Right smack in the middle of the waiting room, was a bloody stretcher, and nobody looking twice at it.  I walked around a bit, looking for the doctor who helped me the day before.  There was a stray dog that had wandered into the hospital and clearly gotten lost in the maze of chambers.  All around me were signs labeling the different wards.  Scattered among them were signs that said “No Spitting” (red doma).  One blue sign said “Patient Clothing Drying Area”.  Just out the window hung any type of laundry you can imagine except a single hospital gown.
It is amazing how desensitized you become to the interesting things around you.  It feels all right until you have moments when you flash back to reality, cringing at the stained hospital bed sheets you lied down on the night before remembering that most laundry here never sees hot water.  Then the sicko in me says, “What to do?”, and returns to the game, count how many places you see dried blood.

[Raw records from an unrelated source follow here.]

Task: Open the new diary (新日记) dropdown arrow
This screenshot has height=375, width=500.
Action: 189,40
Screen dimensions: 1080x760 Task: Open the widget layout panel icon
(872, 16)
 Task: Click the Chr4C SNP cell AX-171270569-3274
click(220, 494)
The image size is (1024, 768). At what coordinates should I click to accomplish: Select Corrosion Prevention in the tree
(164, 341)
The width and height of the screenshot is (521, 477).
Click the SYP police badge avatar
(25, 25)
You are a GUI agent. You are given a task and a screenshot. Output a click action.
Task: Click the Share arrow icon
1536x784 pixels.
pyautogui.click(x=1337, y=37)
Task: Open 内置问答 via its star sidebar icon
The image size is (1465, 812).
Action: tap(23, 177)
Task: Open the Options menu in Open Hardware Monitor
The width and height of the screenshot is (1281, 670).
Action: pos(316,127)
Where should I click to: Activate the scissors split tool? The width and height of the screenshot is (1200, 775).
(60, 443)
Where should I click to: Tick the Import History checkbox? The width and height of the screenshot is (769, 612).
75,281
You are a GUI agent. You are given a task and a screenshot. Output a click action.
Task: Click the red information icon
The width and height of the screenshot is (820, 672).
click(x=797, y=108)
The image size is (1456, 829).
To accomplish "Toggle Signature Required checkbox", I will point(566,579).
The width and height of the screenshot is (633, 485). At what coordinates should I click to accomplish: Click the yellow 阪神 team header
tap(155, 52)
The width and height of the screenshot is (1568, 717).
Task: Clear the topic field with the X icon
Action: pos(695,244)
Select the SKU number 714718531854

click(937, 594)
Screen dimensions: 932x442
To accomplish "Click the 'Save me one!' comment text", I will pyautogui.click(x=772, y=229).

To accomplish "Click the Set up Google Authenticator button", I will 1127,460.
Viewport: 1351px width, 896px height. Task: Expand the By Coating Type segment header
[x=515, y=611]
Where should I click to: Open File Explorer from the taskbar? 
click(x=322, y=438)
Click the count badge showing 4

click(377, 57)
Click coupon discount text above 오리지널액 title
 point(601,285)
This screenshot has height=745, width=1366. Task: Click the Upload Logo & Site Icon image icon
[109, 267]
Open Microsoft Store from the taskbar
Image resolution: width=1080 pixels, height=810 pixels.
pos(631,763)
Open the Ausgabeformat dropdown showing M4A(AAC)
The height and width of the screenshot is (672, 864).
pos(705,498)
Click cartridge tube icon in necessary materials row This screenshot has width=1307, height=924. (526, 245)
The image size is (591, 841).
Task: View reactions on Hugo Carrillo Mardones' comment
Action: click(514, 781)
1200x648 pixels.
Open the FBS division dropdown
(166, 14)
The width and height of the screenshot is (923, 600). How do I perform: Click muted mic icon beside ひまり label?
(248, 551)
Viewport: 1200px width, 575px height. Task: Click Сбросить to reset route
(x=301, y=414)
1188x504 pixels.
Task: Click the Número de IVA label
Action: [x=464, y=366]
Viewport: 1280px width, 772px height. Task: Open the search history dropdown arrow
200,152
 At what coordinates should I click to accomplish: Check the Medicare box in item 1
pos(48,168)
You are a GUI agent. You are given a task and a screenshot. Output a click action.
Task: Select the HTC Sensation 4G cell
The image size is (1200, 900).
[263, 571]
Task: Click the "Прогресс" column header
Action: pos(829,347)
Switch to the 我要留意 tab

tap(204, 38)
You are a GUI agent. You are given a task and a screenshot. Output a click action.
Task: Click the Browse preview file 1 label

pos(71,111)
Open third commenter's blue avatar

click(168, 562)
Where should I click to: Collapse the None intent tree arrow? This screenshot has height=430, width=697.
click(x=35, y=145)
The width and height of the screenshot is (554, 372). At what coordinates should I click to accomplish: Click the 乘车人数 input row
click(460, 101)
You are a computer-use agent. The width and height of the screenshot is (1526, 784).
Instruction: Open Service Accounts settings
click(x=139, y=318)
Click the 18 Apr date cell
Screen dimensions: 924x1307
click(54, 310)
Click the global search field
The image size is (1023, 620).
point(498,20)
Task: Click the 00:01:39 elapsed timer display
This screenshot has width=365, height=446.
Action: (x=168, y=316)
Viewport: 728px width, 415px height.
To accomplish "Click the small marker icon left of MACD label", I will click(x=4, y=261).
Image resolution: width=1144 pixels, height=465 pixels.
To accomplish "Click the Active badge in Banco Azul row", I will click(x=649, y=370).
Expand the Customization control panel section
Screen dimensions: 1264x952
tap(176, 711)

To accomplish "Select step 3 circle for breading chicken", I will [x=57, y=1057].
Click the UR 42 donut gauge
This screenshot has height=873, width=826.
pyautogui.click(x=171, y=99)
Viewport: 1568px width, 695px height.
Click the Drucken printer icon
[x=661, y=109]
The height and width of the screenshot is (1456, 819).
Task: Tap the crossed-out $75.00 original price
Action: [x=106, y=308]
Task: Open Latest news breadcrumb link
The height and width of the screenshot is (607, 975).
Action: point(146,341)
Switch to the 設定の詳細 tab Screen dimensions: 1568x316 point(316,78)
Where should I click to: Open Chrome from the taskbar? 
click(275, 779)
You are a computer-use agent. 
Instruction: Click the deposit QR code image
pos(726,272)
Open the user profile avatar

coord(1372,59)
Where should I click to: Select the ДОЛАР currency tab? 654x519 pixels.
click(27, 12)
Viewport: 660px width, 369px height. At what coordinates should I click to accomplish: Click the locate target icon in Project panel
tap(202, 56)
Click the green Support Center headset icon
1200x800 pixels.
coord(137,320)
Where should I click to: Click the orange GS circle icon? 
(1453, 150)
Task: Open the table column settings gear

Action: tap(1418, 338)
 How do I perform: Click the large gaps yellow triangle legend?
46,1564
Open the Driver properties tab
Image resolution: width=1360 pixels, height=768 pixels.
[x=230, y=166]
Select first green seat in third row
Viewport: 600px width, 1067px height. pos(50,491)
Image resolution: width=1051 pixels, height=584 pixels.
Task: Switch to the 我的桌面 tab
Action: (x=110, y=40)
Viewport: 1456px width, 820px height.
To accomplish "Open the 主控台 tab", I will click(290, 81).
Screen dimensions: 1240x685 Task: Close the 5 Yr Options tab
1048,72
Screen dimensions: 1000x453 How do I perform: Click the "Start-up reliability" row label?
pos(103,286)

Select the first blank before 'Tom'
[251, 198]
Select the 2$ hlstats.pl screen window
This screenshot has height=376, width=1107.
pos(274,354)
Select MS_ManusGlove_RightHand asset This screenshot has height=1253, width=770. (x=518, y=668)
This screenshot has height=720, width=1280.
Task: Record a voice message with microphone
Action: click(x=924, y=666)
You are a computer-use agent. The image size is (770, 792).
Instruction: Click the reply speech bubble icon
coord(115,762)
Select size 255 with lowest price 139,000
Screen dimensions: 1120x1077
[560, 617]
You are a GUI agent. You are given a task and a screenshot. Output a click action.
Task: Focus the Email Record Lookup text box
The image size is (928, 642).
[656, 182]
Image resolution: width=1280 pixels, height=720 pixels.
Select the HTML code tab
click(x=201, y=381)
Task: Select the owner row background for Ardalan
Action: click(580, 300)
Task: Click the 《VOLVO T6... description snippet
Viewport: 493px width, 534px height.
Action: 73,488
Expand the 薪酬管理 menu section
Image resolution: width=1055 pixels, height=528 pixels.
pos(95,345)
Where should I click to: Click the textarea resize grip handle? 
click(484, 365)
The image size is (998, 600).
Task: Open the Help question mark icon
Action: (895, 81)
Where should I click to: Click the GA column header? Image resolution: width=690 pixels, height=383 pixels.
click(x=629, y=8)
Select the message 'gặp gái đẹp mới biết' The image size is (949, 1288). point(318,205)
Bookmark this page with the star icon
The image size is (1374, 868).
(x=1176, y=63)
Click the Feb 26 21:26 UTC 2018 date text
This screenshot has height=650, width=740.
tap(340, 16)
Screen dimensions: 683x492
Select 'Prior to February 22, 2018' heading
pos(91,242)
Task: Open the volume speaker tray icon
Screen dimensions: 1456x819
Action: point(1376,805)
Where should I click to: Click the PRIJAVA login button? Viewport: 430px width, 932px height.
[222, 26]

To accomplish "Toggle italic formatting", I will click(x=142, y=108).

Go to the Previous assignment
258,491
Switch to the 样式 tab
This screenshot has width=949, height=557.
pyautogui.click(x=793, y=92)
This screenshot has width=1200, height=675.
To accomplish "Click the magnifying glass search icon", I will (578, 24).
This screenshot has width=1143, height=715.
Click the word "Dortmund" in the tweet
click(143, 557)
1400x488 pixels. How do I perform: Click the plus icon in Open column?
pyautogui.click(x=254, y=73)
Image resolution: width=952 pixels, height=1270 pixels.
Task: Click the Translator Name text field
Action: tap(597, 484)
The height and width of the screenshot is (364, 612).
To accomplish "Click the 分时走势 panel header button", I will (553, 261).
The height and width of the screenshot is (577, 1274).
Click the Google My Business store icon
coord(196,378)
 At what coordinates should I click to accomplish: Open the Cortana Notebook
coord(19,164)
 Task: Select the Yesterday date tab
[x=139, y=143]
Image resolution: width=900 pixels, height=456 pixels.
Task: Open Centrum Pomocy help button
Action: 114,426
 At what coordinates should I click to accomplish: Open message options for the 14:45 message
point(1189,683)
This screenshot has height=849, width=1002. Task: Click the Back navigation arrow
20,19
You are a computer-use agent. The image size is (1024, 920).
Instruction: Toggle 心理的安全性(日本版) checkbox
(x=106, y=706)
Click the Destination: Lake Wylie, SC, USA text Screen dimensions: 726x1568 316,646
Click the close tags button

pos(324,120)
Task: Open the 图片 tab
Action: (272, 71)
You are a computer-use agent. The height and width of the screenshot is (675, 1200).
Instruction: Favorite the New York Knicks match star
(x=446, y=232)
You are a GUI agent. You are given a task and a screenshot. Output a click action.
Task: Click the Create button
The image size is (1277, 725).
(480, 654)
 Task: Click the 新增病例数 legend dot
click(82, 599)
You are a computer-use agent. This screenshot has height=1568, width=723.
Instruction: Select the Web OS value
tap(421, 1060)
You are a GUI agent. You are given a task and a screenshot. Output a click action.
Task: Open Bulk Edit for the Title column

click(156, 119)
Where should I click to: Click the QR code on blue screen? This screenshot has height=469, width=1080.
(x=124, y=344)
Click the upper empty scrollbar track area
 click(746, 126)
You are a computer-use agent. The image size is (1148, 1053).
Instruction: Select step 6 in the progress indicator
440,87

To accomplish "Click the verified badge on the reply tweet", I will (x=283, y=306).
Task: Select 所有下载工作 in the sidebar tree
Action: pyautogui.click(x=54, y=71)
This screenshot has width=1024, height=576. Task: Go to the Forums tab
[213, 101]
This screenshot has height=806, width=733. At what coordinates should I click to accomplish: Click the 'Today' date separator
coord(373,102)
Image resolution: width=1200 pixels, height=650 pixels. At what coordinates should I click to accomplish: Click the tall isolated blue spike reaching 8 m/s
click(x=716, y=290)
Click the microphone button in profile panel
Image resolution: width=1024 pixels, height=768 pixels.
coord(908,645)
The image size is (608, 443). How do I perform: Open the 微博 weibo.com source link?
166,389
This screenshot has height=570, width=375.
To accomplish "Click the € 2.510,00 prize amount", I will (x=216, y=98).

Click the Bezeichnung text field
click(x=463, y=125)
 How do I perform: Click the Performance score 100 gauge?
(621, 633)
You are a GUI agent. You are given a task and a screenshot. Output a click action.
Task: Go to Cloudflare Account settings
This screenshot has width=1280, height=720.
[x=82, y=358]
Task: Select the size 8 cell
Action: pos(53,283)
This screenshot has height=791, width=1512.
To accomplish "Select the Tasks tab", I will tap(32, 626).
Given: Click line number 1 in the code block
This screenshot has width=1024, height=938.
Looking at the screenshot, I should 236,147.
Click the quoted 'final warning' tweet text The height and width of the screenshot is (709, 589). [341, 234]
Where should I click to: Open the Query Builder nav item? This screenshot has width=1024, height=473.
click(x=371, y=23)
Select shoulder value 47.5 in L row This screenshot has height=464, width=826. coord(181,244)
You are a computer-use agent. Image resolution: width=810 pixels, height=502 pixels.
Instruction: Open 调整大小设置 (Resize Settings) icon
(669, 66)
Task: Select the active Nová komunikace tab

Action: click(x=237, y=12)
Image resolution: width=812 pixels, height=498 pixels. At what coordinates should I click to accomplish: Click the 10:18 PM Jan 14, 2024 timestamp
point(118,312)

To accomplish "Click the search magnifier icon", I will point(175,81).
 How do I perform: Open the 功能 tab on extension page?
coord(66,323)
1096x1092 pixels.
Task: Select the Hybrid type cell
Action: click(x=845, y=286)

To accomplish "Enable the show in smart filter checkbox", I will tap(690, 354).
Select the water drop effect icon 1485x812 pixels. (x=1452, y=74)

Finally, a random man in the waiting area asked if he could help me. He put out his hand.  Without hesitation I handed him my doctor files (3 papers).  Again, things are weird here.  Everyone trusts everyone, everyone helps everyone, and handing a random person your medical history ain’t no thing.  I’m surprised the man didn’t read “ass lump” and run for the hills.
Long story short, I found the doctor I was looking for, and I handed him my results.  “Hmmm, looks like they ran out of the reagent they needed to test these two main things in your blood.  Get back to me in a week, and they may have it then.”
What to do?  Two hours later, I left the hospital, passing the same bloody stretcher I had seen on my way in.
Off to the pharmacy in town.  I needed one more medication for dizziness.  I tried four pharmacies and nobody carried it.  This should have irritated me, but in a sick way it put me at ease.  Can’t be that important if they don’t have it.  What to do?
Perhaps American health care professionals could learn a thing or two about keeping their patients calm here.  Great care, kind hearts, few resources.  Details…
I went to the market, bought the first fresh asparagus I have seen in months and used that high to trek back up the hill to my home.  Shimbe! (Tasty!)

Oh yah.  And the lump… I stopped inquiring.  You would too!